─── Data under study ───
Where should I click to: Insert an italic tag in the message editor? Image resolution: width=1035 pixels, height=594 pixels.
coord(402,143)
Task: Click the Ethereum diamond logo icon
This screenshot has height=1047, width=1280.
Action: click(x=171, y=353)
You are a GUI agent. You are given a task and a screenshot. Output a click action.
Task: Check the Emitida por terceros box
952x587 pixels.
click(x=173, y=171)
───
─── Data under study ───
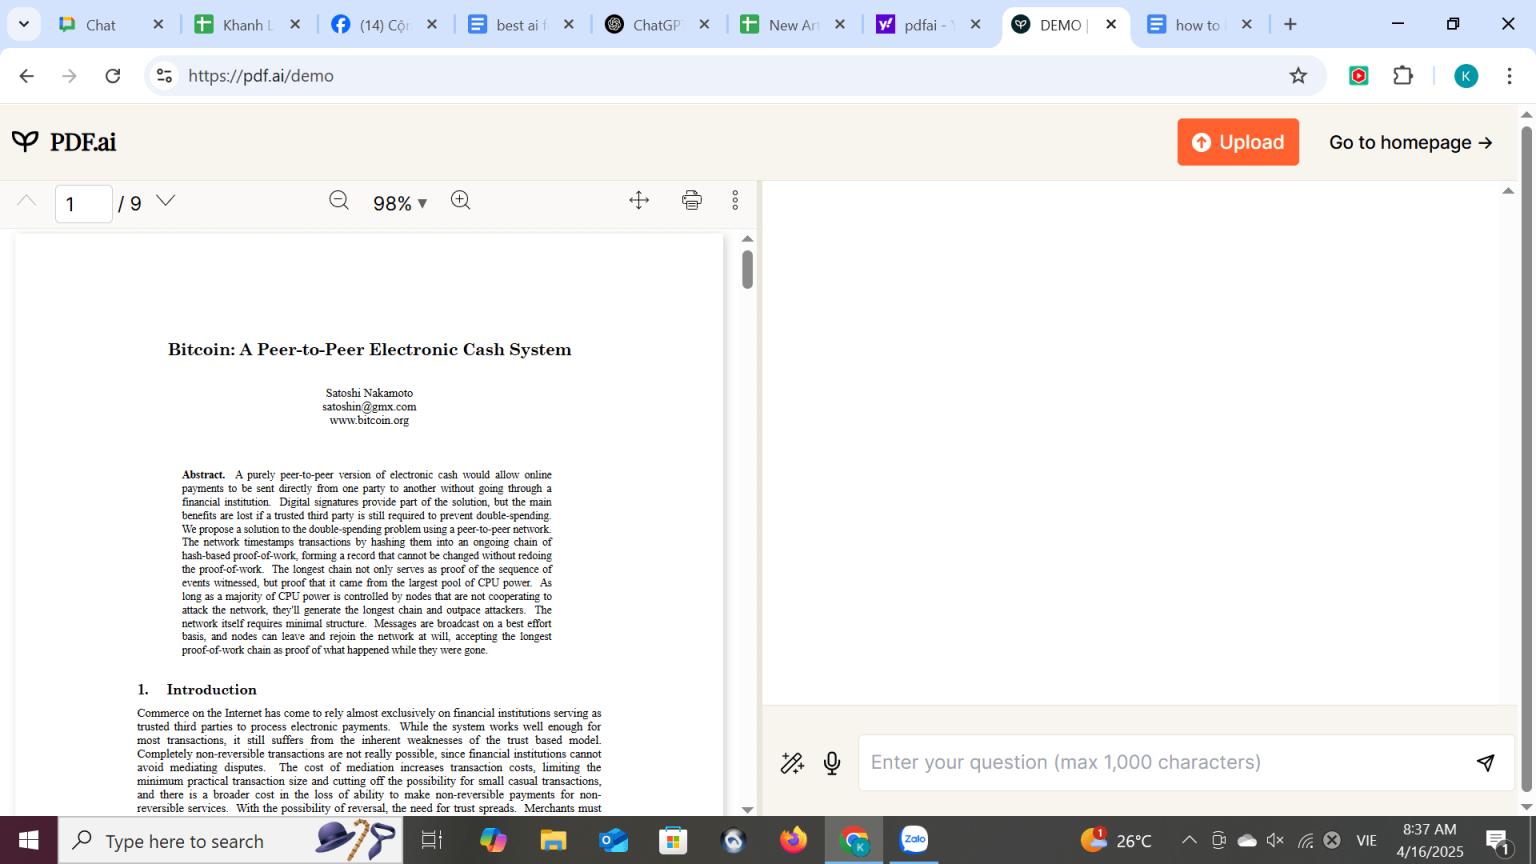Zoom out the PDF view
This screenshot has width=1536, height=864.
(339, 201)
───
Work request:
Could you reproduce exactly the lines of the entries above, from the one with "Where should I" through the one with "You are a GUI", and nothing else?

Exercise solution:
Where should I click to: Insert an italic tag in the message editor? Image resolution: width=1035 pixels, height=594 pixels.
coord(402,143)
Task: Click the Ethereum diamond logo icon
This screenshot has height=1047, width=1280.
Action: click(x=171, y=353)
You are a GUI agent. You are given a task and a screenshot. Output a click action.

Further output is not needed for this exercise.